While the team-building effects of shared suffering are well known — think of The Crucible — what is interesting about meeting runners out in the wild is that you are of course by no means a team. You are two strangers passing at 25km/h or more. Yet those few seconds are all it takes to communicate a kinship, an acknowledgement that you are, in some way, in it together.

Every runner knows that this stuff hurts. Photo by Paul dobson.

Many of you will be well acquainted with the adage that you build analytical capabilities by focusing on people, platforms, and processes. Yet, we know that many data projects fail, despite at first glance the aforementioned boxed being checked. While there are many different factors we can identify, such as faulty strategies, erroneous architectures, and inadequate investment, perhaps we should consider another culprit: a lack of empathy.

Whether it is a business leader discounting the rigorous analyses conducted by a data scientist, a network engineer stubbornly refusing to consider opening a firewall port for a data engineer, or a data product manager blithely dismissing the complexity of an enterprise application, empathy is sorely lacking in all of these situations. In each scenario, people are not empathising with the other party. They are not stopping to consider how the other person is feeling, leading to frustration and a lack of progress.

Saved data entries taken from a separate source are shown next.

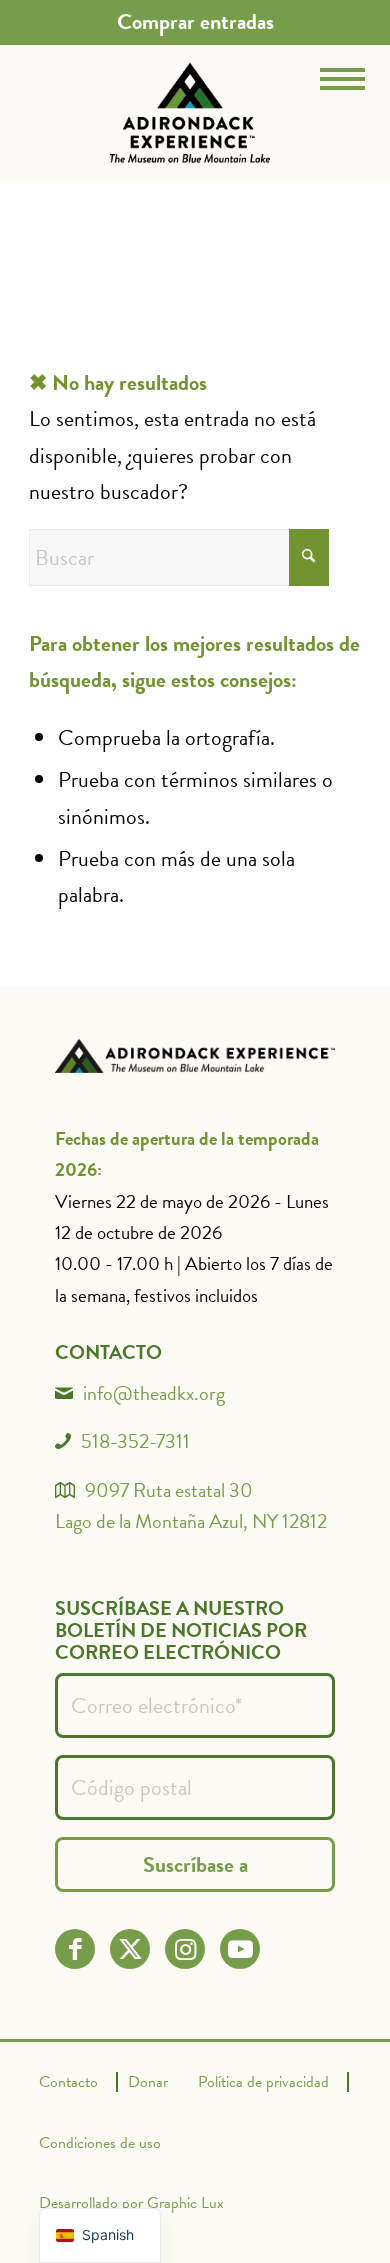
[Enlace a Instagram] (185, 1949)
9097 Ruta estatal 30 (169, 1490)
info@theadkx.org (154, 1393)
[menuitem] (195, 22)
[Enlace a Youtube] (240, 1949)
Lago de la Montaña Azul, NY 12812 (191, 1521)
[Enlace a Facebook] (75, 1949)
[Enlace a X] (130, 1949)
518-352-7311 (135, 1441)
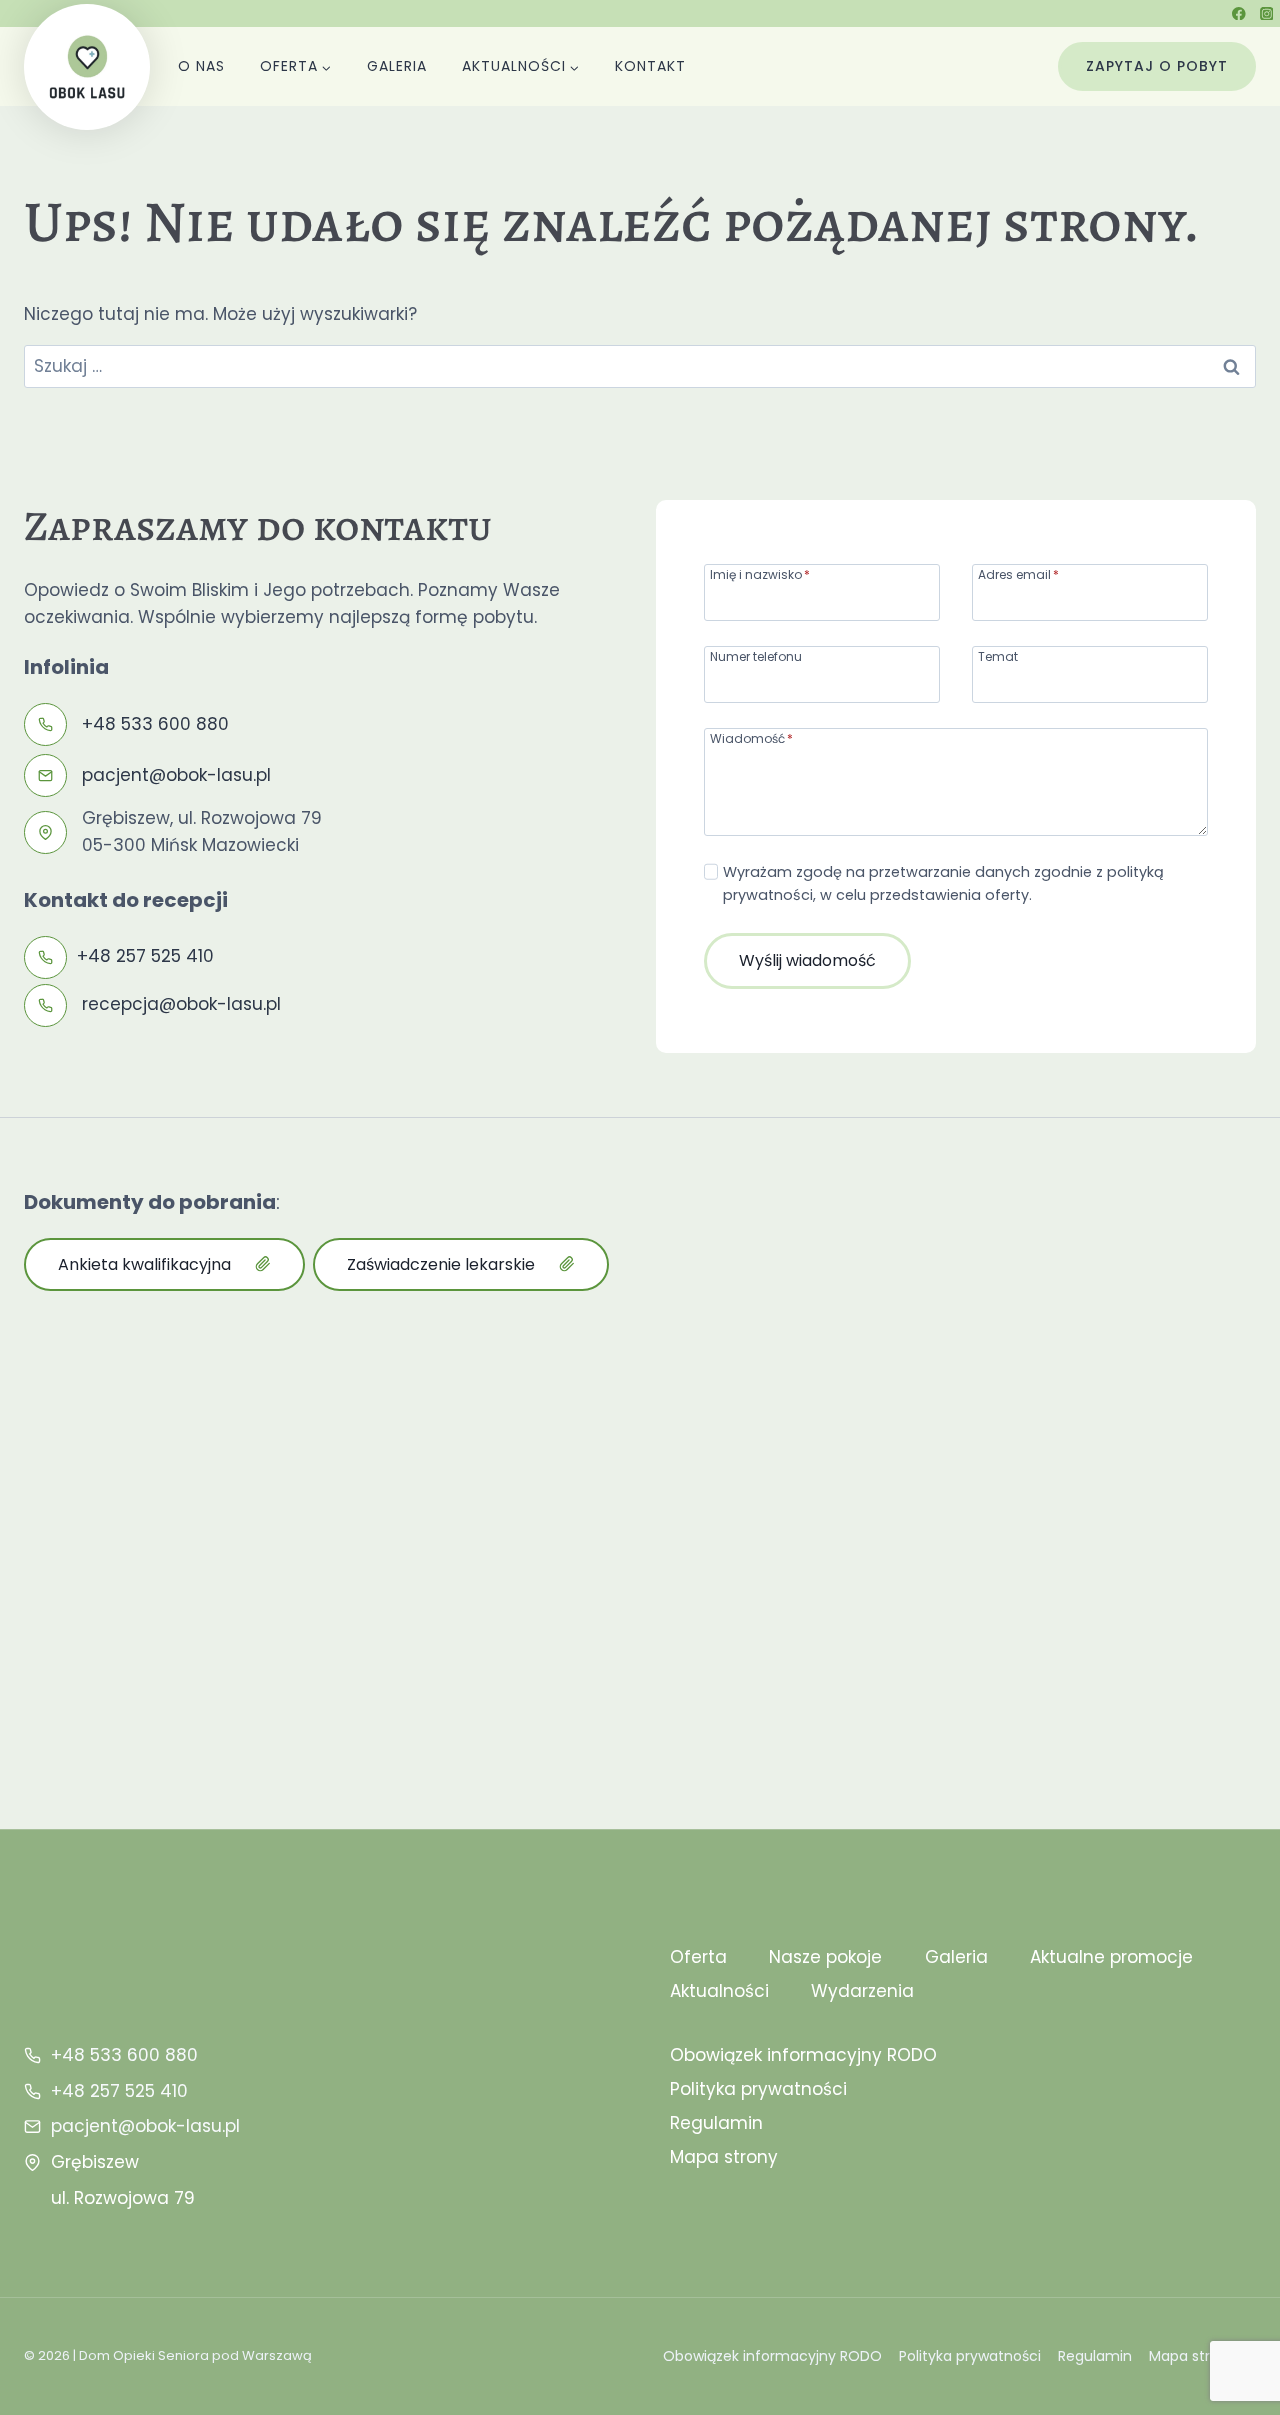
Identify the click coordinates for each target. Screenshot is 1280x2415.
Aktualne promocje (1111, 1957)
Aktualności (719, 1991)
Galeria (397, 66)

These disconnects can occur within teams as well, such as in cases where a non-technical manager fails to acknowledge the legitimate complaints of their developers, or a data scientist dismisses a business partner role as a job “anyone can do.” This lack of empathy can introduce friction at best and cause a stalemate at worst. Instead of growing closer as people solve a problem together, they become more dismissive of the other’s efforts.

Our team is great, but those other guys? They are the worst! Photo by Carrie Kaufmann.

The great thing about empathy is that “why should I help address their concerns” tends to become “how can I help address our concerns?” As cliche as it is to talk about “one team, one dream,” those who are able to empathise effectively with another are able to mentally “join teams.” From this perspective, problem solving becomes much easier as they are now able to clearly see the actual roadblocks, as opposed to the imputed obstacles.

Empathy binds runners, particularly those who run longer distances, through a familiarity with the curious mix of anaerobic pain and endorphin pleasure. In a similar manner, spending time to understand stakeholders’ and partners’ roles in enough detail that you can empathise with their hopes and fears, is a worthwhile investment when trying to accomplish a challenging project. After all, empathy is instinctively recognisable and one of the most powerful ways to build trust. You do not even need to run.